>> BEGIN Data to process

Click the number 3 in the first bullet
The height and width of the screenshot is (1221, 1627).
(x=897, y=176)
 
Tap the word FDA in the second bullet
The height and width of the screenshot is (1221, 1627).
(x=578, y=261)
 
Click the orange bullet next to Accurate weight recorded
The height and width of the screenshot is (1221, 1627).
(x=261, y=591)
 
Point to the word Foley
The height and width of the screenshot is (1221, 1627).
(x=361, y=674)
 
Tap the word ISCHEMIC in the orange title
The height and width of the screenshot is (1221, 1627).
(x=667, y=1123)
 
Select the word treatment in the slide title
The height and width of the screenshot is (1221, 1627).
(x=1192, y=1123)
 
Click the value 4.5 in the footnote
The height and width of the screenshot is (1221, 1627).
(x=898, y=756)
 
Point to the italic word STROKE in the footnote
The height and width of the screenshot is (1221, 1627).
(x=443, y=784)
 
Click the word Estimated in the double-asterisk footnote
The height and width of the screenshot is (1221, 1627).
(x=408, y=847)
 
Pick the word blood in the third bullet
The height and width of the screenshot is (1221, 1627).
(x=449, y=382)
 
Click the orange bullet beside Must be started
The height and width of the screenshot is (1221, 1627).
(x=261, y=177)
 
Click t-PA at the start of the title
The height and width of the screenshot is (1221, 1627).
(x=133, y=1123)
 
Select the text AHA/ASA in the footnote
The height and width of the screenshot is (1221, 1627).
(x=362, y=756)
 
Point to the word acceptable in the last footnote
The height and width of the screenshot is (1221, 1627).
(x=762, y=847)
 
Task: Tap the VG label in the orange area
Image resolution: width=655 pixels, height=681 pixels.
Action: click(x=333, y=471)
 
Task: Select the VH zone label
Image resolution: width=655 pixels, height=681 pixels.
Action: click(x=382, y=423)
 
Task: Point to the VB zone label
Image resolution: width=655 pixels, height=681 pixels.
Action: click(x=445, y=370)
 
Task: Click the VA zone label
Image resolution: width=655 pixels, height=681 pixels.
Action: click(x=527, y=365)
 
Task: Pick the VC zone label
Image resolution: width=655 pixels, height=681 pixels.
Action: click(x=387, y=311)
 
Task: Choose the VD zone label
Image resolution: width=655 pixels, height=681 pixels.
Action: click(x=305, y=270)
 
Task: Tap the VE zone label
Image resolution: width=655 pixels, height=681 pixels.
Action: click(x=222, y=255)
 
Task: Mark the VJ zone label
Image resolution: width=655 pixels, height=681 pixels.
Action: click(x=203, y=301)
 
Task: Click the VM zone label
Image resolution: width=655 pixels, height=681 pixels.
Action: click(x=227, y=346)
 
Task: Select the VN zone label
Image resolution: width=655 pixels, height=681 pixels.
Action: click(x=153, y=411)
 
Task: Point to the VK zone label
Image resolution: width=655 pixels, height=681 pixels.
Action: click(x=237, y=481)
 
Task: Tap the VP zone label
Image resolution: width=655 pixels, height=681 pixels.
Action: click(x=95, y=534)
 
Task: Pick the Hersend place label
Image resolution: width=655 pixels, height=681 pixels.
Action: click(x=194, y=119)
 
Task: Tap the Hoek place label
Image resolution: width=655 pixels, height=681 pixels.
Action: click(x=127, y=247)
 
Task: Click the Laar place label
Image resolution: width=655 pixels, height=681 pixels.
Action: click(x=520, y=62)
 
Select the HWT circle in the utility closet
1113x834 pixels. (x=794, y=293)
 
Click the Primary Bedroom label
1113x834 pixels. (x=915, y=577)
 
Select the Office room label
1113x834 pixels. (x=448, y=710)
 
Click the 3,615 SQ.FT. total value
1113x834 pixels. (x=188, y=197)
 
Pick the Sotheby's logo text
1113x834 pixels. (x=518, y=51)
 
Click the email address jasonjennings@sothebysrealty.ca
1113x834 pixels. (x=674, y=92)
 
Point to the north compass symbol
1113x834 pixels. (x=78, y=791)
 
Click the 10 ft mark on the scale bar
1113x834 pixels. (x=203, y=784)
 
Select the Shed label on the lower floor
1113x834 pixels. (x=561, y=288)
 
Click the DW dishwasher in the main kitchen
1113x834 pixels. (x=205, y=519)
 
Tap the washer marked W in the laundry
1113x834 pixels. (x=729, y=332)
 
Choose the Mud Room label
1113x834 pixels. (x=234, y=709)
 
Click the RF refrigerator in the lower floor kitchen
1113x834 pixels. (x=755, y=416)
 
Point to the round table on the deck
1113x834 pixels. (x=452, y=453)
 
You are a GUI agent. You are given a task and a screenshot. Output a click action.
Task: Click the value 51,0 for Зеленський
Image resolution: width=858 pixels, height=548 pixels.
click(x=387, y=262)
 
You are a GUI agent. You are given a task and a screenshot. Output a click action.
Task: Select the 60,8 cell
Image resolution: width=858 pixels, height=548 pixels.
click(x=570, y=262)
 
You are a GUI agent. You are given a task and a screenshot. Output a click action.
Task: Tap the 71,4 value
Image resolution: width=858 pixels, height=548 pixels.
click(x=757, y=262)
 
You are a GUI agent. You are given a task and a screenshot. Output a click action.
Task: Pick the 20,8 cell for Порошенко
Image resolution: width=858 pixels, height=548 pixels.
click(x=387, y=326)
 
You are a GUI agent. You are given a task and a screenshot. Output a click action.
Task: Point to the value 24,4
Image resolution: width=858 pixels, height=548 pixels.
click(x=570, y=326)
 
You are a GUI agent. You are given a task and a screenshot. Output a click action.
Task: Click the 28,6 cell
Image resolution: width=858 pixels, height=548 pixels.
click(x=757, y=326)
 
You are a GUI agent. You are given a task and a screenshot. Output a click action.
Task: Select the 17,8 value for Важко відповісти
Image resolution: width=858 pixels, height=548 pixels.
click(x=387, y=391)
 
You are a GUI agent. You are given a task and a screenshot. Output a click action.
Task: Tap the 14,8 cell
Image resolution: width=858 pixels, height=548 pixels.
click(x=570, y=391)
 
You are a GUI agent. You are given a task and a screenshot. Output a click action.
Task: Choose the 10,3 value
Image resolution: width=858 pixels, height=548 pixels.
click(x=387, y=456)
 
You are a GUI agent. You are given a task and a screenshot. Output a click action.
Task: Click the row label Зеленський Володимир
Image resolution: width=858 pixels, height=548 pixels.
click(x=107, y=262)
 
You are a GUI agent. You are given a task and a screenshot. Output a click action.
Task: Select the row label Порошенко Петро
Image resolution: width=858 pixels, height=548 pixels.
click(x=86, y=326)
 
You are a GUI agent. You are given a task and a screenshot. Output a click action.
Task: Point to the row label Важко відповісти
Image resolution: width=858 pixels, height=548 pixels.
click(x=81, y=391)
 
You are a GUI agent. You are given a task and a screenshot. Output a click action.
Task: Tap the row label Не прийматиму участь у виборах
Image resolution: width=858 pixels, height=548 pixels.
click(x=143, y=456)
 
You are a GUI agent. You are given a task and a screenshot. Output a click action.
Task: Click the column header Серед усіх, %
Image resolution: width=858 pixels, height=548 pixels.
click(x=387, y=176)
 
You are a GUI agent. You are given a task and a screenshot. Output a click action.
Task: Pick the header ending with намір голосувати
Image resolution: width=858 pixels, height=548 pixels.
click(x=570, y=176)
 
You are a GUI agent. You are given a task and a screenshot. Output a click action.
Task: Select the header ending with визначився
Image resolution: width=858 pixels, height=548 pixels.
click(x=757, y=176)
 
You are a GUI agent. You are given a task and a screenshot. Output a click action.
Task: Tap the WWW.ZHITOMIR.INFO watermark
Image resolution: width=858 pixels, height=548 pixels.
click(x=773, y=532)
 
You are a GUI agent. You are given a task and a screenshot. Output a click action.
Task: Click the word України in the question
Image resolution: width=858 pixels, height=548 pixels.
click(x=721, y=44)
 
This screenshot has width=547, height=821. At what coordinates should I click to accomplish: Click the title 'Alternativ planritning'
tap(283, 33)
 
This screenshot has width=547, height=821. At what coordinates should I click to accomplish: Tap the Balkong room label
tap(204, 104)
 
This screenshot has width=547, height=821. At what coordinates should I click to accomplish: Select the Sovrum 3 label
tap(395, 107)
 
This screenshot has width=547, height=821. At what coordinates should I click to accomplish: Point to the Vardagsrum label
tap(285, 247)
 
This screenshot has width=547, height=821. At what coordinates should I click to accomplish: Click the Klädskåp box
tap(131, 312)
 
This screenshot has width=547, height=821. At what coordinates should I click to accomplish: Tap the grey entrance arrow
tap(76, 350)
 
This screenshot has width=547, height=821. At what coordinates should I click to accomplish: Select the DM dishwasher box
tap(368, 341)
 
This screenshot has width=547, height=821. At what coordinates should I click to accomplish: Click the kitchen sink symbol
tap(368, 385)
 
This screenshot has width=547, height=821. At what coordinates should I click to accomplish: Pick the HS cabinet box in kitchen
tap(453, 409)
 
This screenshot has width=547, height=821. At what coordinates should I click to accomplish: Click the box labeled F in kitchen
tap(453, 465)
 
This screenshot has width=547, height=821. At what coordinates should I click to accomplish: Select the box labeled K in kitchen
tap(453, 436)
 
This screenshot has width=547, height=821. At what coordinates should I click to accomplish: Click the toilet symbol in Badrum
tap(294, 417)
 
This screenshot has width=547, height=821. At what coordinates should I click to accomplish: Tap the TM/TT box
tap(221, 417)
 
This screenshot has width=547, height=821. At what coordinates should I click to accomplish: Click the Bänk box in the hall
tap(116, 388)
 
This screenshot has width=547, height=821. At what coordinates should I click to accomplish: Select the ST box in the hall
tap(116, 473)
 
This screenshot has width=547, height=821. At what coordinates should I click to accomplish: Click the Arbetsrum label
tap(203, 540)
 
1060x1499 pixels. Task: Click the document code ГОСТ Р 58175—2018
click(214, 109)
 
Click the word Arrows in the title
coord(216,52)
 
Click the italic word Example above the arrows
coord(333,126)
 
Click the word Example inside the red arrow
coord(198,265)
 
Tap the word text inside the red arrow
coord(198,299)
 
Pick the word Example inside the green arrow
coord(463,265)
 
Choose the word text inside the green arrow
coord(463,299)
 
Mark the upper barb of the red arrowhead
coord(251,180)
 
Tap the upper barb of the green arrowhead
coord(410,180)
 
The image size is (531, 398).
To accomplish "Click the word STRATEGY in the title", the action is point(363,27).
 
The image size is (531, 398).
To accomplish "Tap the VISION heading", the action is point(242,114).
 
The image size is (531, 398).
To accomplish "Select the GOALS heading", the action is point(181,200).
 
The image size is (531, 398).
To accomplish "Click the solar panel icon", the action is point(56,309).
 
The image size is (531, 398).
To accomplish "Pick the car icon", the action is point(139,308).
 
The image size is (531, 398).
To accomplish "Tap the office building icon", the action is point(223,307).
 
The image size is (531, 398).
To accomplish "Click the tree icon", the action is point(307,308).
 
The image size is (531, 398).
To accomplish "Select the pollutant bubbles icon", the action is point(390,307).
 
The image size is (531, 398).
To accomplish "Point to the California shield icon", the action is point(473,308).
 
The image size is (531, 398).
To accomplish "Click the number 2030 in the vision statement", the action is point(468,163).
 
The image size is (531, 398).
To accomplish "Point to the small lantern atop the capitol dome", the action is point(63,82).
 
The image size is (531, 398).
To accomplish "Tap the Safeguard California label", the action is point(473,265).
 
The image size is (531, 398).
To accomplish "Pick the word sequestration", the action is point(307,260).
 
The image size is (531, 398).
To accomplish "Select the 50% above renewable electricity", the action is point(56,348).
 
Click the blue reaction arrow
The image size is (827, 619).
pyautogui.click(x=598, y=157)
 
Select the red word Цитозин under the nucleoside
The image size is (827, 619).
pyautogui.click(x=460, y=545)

>> END Data to process

Aim of the exercise: Switch every "zone" to "region" in the stretch from the line containing "Task: Point to the VK zone label" through the line containing "Action: click(x=194, y=119)", leaving everything else unchanged. Give back only those lines.

Solution to the problem:
Task: Point to the VK region label
Image resolution: width=655 pixels, height=681 pixels.
Action: click(x=237, y=481)
 
Task: Tap the VP region label
Image resolution: width=655 pixels, height=681 pixels.
Action: click(x=95, y=534)
 
Task: Pick the Hersend place label
Image resolution: width=655 pixels, height=681 pixels.
Action: click(x=194, y=119)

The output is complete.